**WHAT YOU NEED TO DO:**
Please output every entry below exactly as written, leaving out any pictures.

**RECORDED INFORMATION:**
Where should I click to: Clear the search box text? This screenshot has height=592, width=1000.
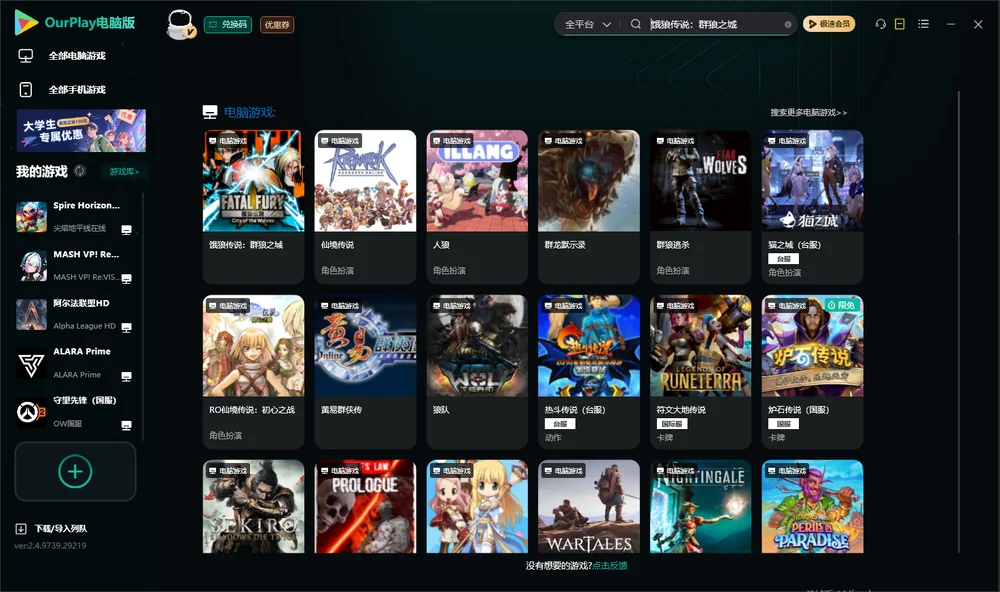point(788,25)
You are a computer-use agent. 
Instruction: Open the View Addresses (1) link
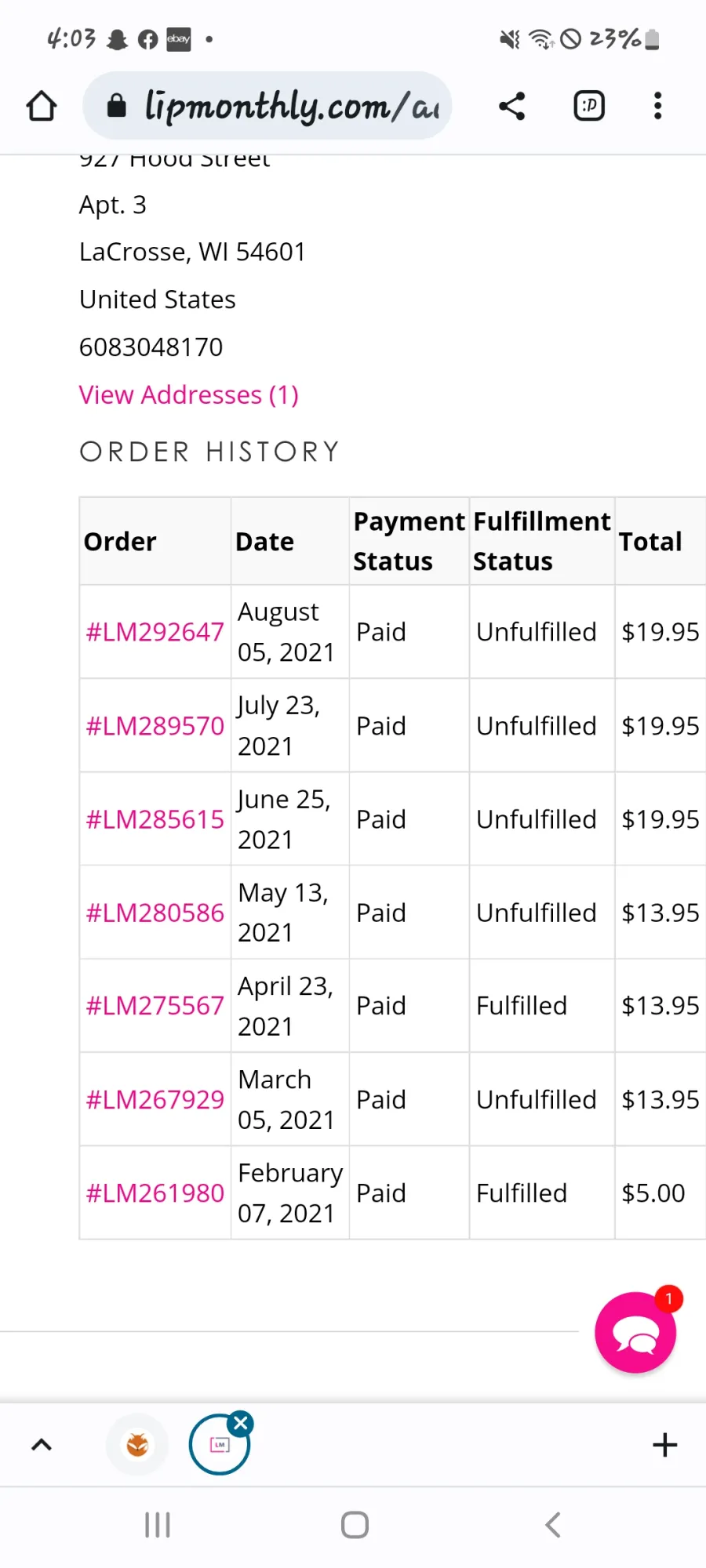[188, 395]
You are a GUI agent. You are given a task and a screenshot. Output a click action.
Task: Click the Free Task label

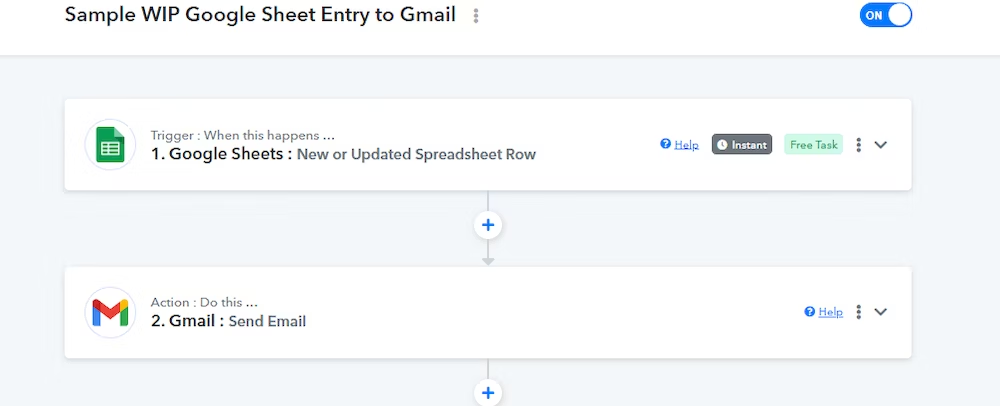click(814, 145)
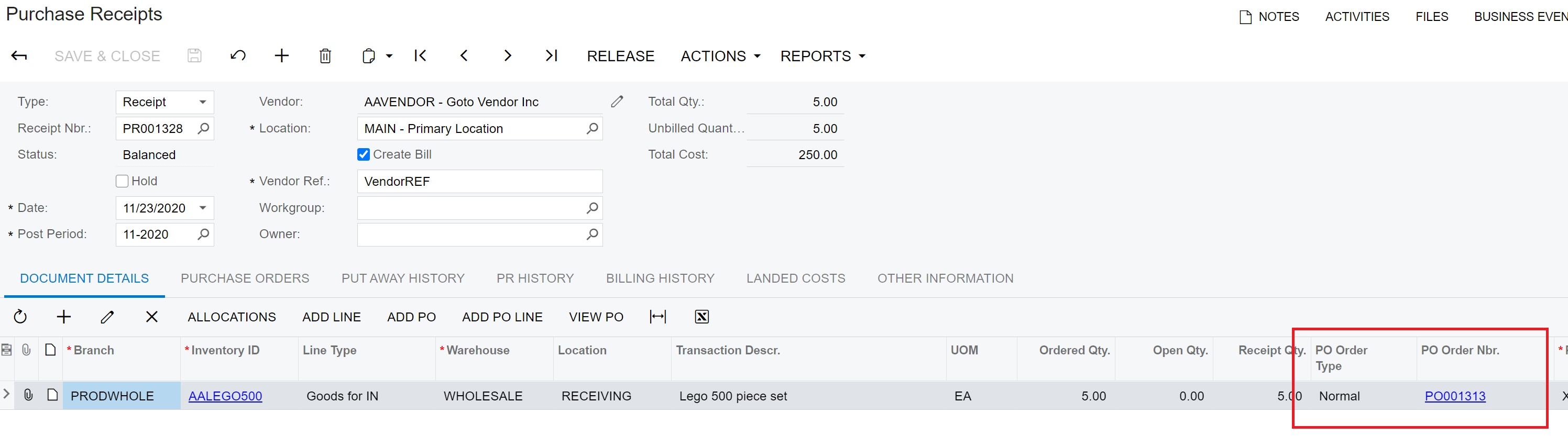Open the Type dropdown showing Receipt

pos(202,102)
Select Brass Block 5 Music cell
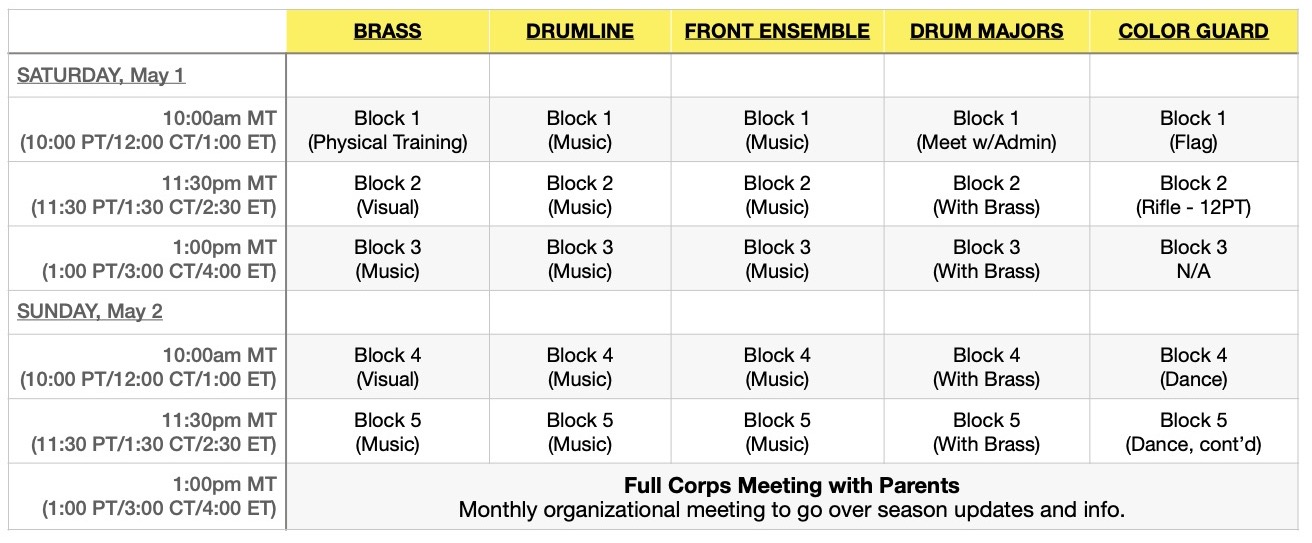This screenshot has width=1312, height=543. (387, 432)
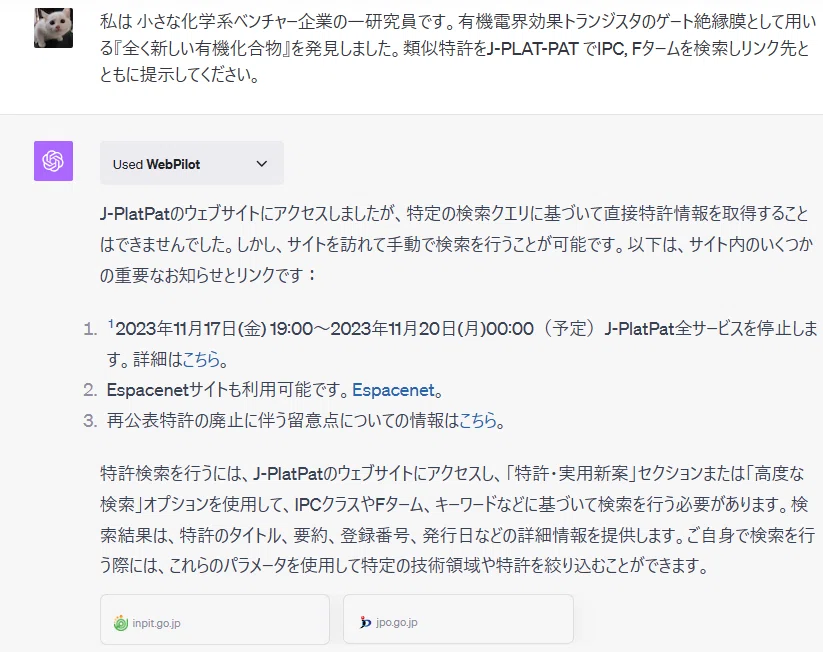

**PROBLEM SOLUTION:**
Where should I click to: Clear the search box text? This screenshot has height=592, width=1000.
point(788,25)
You are a computer-use agent. 
Instruction: Open the View Addresses (1) link
[188, 395]
You are a GUI agent. You are given a task and a screenshot. Output a click action.
Task: Click the Free Task label

click(814, 145)
Open the Type dropdown showing Receipt

pos(202,102)
Select Brass Block 5 Music cell
This screenshot has width=1312, height=543. (387, 432)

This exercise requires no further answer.